*** Begin section ***

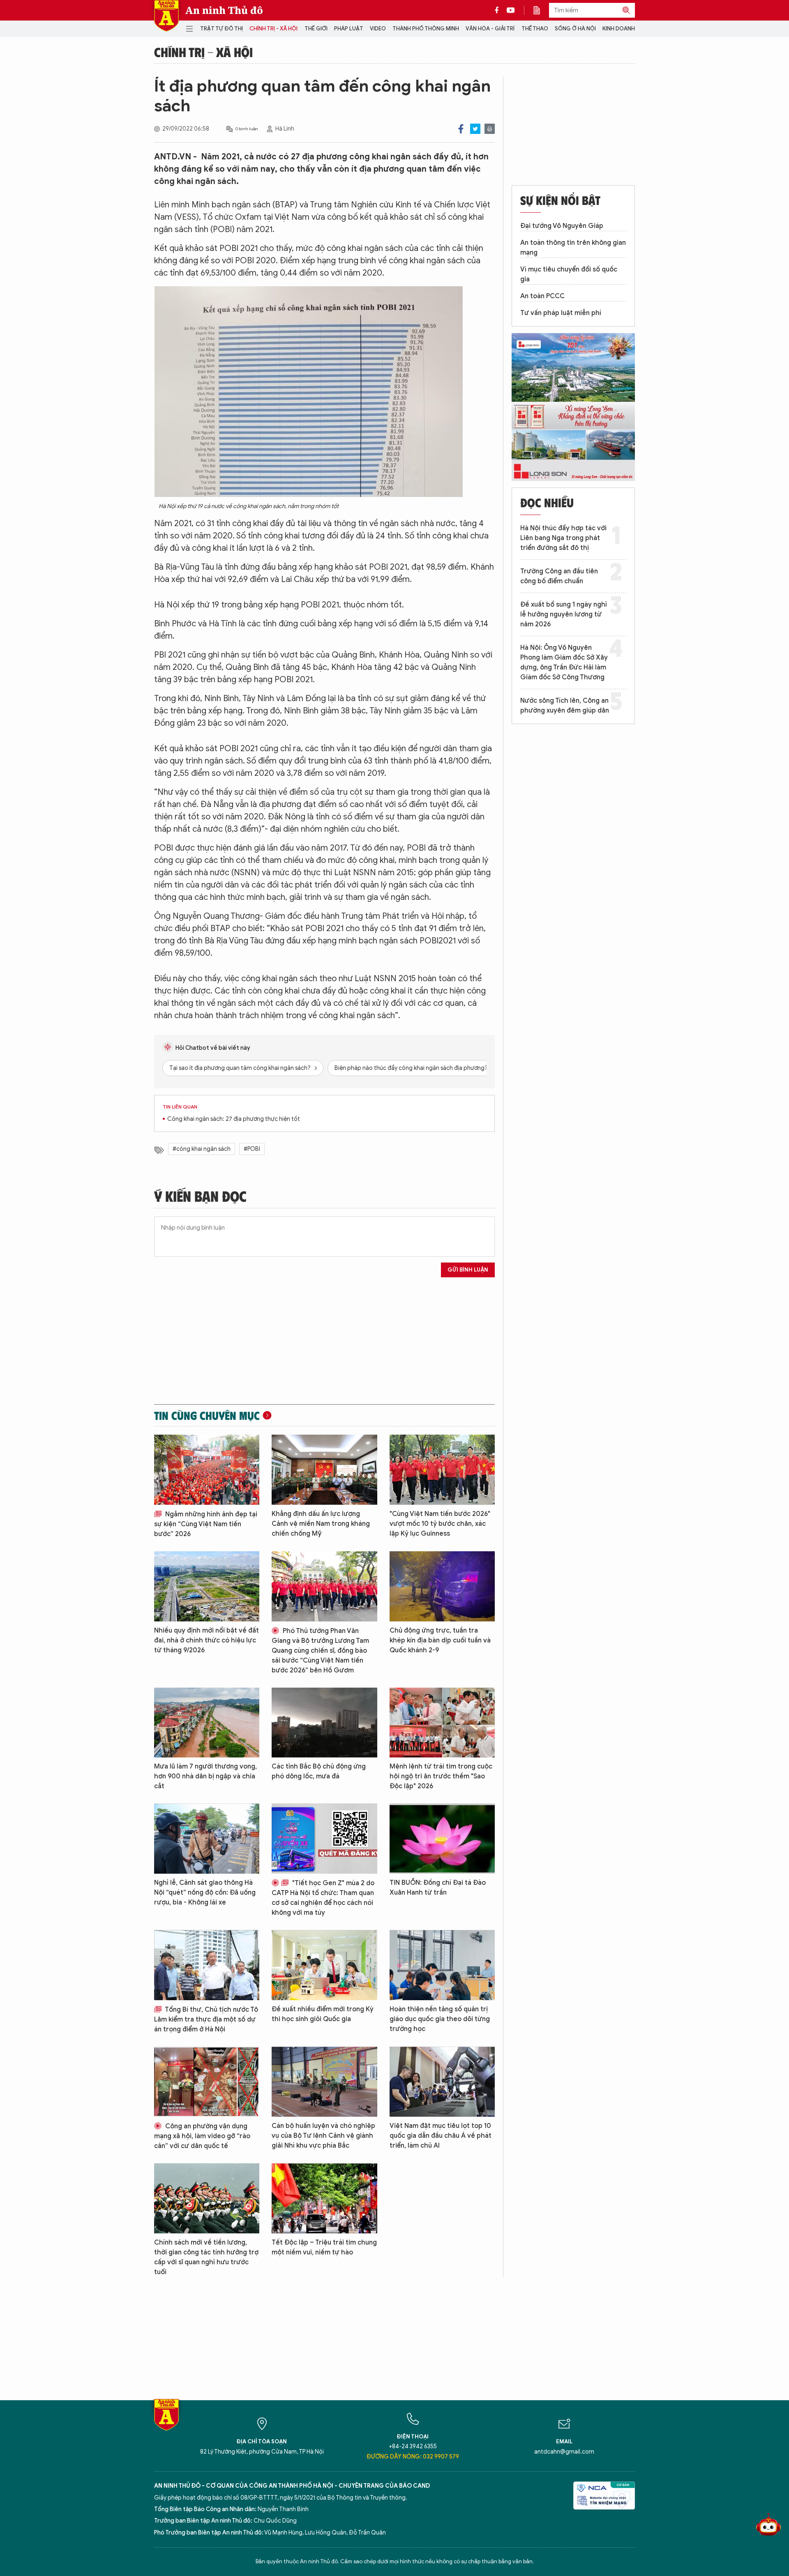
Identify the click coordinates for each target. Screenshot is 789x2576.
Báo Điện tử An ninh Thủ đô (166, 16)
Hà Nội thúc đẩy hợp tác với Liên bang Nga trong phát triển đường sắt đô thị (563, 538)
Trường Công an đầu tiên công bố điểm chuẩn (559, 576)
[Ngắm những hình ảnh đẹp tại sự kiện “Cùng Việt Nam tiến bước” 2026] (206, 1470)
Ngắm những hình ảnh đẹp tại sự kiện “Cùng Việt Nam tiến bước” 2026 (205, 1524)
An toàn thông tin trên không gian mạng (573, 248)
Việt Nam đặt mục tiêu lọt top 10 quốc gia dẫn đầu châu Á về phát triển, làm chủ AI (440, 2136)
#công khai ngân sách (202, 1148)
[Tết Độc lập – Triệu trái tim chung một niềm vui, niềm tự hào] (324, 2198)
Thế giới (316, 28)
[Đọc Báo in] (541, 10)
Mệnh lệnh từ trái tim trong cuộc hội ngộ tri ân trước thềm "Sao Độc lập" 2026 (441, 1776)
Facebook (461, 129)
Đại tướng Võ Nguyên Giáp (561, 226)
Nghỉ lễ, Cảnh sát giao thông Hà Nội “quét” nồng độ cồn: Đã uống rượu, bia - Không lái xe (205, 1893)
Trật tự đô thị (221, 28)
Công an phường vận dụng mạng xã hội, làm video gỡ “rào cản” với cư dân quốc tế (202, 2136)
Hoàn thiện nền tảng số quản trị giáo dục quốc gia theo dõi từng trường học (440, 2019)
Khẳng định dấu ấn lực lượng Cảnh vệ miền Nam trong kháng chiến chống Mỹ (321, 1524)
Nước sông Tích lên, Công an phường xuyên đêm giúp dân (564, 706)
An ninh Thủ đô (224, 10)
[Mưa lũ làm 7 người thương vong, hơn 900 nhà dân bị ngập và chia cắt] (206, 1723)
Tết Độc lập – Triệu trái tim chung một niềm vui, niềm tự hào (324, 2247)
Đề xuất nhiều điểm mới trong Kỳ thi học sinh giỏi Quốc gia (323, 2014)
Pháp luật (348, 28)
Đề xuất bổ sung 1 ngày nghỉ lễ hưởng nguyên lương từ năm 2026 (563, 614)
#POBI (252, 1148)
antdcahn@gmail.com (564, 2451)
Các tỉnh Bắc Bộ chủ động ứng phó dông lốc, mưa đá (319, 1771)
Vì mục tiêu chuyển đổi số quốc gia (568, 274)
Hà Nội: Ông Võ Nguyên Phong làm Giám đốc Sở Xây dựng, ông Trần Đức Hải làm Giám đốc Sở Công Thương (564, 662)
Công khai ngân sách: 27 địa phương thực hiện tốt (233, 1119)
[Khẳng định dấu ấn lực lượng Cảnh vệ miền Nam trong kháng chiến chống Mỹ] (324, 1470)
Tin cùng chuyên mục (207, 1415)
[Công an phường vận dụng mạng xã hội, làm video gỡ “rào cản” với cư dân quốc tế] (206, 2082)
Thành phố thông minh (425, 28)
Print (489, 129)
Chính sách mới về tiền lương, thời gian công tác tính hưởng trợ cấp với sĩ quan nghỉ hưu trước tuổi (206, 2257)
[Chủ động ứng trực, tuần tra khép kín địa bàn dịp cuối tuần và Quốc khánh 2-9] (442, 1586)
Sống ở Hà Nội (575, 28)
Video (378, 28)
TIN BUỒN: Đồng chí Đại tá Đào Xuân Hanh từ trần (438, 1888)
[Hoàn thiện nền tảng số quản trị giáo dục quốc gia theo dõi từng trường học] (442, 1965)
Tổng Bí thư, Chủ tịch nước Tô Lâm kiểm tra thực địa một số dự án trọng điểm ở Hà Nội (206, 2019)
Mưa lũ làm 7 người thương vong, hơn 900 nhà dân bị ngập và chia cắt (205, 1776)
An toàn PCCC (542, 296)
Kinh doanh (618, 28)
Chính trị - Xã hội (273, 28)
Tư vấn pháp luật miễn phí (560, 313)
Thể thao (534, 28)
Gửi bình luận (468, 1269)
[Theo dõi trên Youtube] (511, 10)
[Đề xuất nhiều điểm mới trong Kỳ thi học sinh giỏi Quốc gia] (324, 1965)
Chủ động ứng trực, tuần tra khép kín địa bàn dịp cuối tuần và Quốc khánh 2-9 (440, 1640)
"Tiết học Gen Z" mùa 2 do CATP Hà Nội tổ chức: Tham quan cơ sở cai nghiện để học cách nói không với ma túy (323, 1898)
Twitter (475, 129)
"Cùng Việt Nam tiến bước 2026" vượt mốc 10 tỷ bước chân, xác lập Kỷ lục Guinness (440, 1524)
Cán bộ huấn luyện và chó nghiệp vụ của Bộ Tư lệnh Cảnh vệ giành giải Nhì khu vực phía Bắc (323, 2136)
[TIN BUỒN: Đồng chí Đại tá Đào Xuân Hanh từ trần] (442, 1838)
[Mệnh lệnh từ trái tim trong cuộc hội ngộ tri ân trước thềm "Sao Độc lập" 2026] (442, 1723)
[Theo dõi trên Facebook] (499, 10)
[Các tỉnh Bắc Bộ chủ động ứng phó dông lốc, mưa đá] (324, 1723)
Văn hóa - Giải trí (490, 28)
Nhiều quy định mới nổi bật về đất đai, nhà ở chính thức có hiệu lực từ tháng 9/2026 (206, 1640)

*** End section ***

*What needs to be done*: Copy out, from the listing above, every line that contains the string "giỏi".

*Exercise answer*:
Đề xuất nhiều điểm mới trong Kỳ thi học sinh giỏi Quốc gia (323, 2014)
[Đề xuất nhiều điểm mới trong Kỳ thi học sinh giỏi Quốc gia] (324, 1965)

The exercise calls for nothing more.